• EXERCISE DESCRIPTION
This exercise calls for an exact transcription. Set down every record below.

• INPUT RECORDS

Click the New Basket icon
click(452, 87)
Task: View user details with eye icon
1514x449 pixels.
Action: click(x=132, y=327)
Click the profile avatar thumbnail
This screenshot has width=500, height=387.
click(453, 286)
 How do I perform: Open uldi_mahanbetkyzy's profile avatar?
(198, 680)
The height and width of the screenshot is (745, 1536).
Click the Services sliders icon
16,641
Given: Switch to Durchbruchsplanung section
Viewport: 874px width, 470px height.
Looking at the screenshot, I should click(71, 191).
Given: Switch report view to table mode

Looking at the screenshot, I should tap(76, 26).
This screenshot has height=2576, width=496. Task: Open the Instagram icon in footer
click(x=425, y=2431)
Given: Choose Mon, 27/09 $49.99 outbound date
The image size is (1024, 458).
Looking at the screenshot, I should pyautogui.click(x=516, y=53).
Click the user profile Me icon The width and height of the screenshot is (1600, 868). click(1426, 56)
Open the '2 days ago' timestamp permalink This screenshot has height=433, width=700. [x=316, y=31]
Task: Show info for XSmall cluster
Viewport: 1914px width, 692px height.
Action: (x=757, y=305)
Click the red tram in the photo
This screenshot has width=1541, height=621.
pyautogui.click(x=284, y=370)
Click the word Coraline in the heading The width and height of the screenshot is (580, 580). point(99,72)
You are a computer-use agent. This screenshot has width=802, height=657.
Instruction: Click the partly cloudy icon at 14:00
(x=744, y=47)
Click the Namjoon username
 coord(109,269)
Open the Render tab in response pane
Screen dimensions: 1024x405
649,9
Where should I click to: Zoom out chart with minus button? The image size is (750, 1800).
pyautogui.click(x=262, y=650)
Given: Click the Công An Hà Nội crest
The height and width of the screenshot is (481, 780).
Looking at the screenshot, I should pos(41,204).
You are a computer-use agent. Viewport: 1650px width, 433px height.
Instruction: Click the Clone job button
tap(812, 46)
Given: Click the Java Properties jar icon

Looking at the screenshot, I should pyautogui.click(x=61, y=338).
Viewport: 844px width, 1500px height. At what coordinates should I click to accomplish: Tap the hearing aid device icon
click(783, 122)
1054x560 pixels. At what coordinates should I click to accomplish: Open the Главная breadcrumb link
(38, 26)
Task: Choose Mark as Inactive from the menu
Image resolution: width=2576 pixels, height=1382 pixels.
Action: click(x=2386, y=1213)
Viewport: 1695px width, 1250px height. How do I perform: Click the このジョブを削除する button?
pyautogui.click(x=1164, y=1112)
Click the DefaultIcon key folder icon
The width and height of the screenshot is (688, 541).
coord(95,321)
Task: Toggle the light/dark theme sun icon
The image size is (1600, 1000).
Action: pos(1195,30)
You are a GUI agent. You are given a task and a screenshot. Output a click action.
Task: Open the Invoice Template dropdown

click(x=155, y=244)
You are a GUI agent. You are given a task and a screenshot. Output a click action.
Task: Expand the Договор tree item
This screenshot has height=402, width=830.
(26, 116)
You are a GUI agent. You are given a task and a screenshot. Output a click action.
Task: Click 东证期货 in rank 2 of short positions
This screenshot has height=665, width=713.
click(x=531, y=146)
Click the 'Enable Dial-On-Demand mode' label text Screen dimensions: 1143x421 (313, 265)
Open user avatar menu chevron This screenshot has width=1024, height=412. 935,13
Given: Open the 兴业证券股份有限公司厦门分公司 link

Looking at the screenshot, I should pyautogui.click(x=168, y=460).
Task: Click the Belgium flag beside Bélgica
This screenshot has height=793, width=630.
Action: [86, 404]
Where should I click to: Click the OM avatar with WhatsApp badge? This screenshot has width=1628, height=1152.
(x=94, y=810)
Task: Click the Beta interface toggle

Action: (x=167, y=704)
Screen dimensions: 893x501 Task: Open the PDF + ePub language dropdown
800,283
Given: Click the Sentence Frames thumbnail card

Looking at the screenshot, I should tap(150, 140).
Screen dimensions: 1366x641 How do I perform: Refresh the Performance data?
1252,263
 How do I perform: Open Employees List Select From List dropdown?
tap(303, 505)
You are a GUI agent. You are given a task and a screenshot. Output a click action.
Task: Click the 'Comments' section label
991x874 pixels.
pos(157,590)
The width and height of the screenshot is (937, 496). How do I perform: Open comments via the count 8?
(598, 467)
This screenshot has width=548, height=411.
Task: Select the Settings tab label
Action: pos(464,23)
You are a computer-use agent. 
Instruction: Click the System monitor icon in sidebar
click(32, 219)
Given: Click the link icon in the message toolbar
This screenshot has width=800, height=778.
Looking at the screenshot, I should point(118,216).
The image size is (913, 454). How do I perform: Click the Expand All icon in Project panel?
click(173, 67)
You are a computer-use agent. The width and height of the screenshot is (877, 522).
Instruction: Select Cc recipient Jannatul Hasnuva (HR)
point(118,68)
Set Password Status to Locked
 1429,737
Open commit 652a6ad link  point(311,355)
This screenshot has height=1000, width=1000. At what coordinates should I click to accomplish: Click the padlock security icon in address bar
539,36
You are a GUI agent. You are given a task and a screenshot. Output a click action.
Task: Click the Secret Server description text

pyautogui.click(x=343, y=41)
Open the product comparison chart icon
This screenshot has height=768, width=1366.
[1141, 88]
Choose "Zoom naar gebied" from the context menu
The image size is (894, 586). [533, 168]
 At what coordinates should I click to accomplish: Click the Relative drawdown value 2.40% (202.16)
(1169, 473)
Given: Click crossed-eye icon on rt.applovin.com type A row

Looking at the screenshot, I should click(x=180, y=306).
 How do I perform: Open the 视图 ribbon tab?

• SOLUTION TO THIS EXERCISE
Click the New Basket icon
click(452, 87)
Task: View user details with eye icon
1514x449 pixels.
Action: click(x=132, y=327)
Click the profile avatar thumbnail
This screenshot has width=500, height=387.
click(453, 286)
 How do I perform: Open uldi_mahanbetkyzy's profile avatar?
(198, 680)
The height and width of the screenshot is (745, 1536).
Click the Services sliders icon
16,641
Given: Switch to Durchbruchsplanung section
Viewport: 874px width, 470px height.
Looking at the screenshot, I should click(71, 191).
Given: Switch report view to table mode

Looking at the screenshot, I should tap(76, 26).
This screenshot has height=2576, width=496. Task: Open the Instagram icon in footer
click(x=425, y=2431)
Given: Choose Mon, 27/09 $49.99 outbound date
The image size is (1024, 458).
Looking at the screenshot, I should pyautogui.click(x=516, y=53).
Click the user profile Me icon The width and height of the screenshot is (1600, 868). click(1426, 56)
Open the '2 days ago' timestamp permalink This screenshot has height=433, width=700. [x=316, y=31]
Task: Show info for XSmall cluster
Viewport: 1914px width, 692px height.
Action: (x=757, y=305)
Click the red tram in the photo
This screenshot has width=1541, height=621.
pyautogui.click(x=284, y=370)
Click the word Coraline in the heading The width and height of the screenshot is (580, 580). point(99,72)
You are a computer-use agent. This screenshot has width=802, height=657.
Instruction: Click the partly cloudy icon at 14:00
(x=744, y=47)
Click the Namjoon username
 coord(109,269)
Open the Render tab in response pane
Screen dimensions: 1024x405
649,9
Where should I click to: Zoom out chart with minus button? The image size is (750, 1800).
pyautogui.click(x=262, y=650)
Given: Click the Công An Hà Nội crest
The height and width of the screenshot is (481, 780).
Looking at the screenshot, I should pos(41,204).
You are a computer-use agent. Viewport: 1650px width, 433px height.
Instruction: Click the Clone job button
tap(812, 46)
Given: Click the Java Properties jar icon

Looking at the screenshot, I should pyautogui.click(x=61, y=338).
Viewport: 844px width, 1500px height. At what coordinates should I click to accomplish: Tap the hearing aid device icon
click(783, 122)
1054x560 pixels. At what coordinates should I click to accomplish: Open the Главная breadcrumb link
(38, 26)
Task: Choose Mark as Inactive from the menu
Image resolution: width=2576 pixels, height=1382 pixels.
Action: click(x=2386, y=1213)
Viewport: 1695px width, 1250px height. How do I perform: Click the このジョブを削除する button?
pyautogui.click(x=1164, y=1112)
Click the DefaultIcon key folder icon
The width and height of the screenshot is (688, 541).
coord(95,321)
Task: Toggle the light/dark theme sun icon
The image size is (1600, 1000).
Action: pos(1195,30)
You are a GUI agent. You are given a task and a screenshot. Output a click action.
Task: Open the Invoice Template dropdown

click(x=155, y=244)
You are a GUI agent. You are given a task and a screenshot. Output a click action.
Task: Expand the Договор tree item
This screenshot has height=402, width=830.
(26, 116)
You are a GUI agent. You are given a task and a screenshot. Output a click action.
Task: Click 东证期货 in rank 2 of short positions
This screenshot has height=665, width=713.
click(x=531, y=146)
Click the 'Enable Dial-On-Demand mode' label text Screen dimensions: 1143x421 (313, 265)
Open user avatar menu chevron This screenshot has width=1024, height=412. 935,13
Given: Open the 兴业证券股份有限公司厦门分公司 link

Looking at the screenshot, I should pyautogui.click(x=168, y=460).
Task: Click the Belgium flag beside Bélgica
This screenshot has height=793, width=630.
Action: [86, 404]
Where should I click to: Click the OM avatar with WhatsApp badge? This screenshot has width=1628, height=1152.
(x=94, y=810)
Task: Click the Beta interface toggle

Action: (x=167, y=704)
Screen dimensions: 893x501 Task: Open the PDF + ePub language dropdown
800,283
Given: Click the Sentence Frames thumbnail card

Looking at the screenshot, I should tap(150, 140).
Screen dimensions: 1366x641 How do I perform: Refresh the Performance data?
1252,263
 How do I perform: Open Employees List Select From List dropdown?
tap(303, 505)
You are a GUI agent. You are given a task and a screenshot. Output a click action.
Task: Click the 'Comments' section label
991x874 pixels.
pos(157,590)
The width and height of the screenshot is (937, 496). How do I perform: Open comments via the count 8?
(598, 467)
This screenshot has width=548, height=411.
Task: Select the Settings tab label
Action: pos(464,23)
You are a computer-use agent. 
Instruction: Click the System monitor icon in sidebar
click(32, 219)
Given: Click the link icon in the message toolbar
This screenshot has width=800, height=778.
Looking at the screenshot, I should point(118,216).
The image size is (913, 454). How do I perform: Click the Expand All icon in Project panel?
click(173, 67)
You are a computer-use agent. The width and height of the screenshot is (877, 522).
Instruction: Select Cc recipient Jannatul Hasnuva (HR)
point(118,68)
Set Password Status to Locked
 1429,737
Open commit 652a6ad link  point(311,355)
This screenshot has height=1000, width=1000. At what coordinates should I click to accomplish: Click the padlock security icon in address bar
539,36
You are a GUI agent. You are given a task and a screenshot. Output a click action.
Task: Click the Secret Server description text

pyautogui.click(x=343, y=41)
Open the product comparison chart icon
This screenshot has height=768, width=1366.
[1141, 88]
Choose "Zoom naar gebied" from the context menu
The image size is (894, 586). [533, 168]
 At what coordinates should I click to accomplish: Click the Relative drawdown value 2.40% (202.16)
(1169, 473)
Given: Click crossed-eye icon on rt.applovin.com type A row

Looking at the screenshot, I should click(x=180, y=306).
 How do I perform: Open the 视图 ribbon tab?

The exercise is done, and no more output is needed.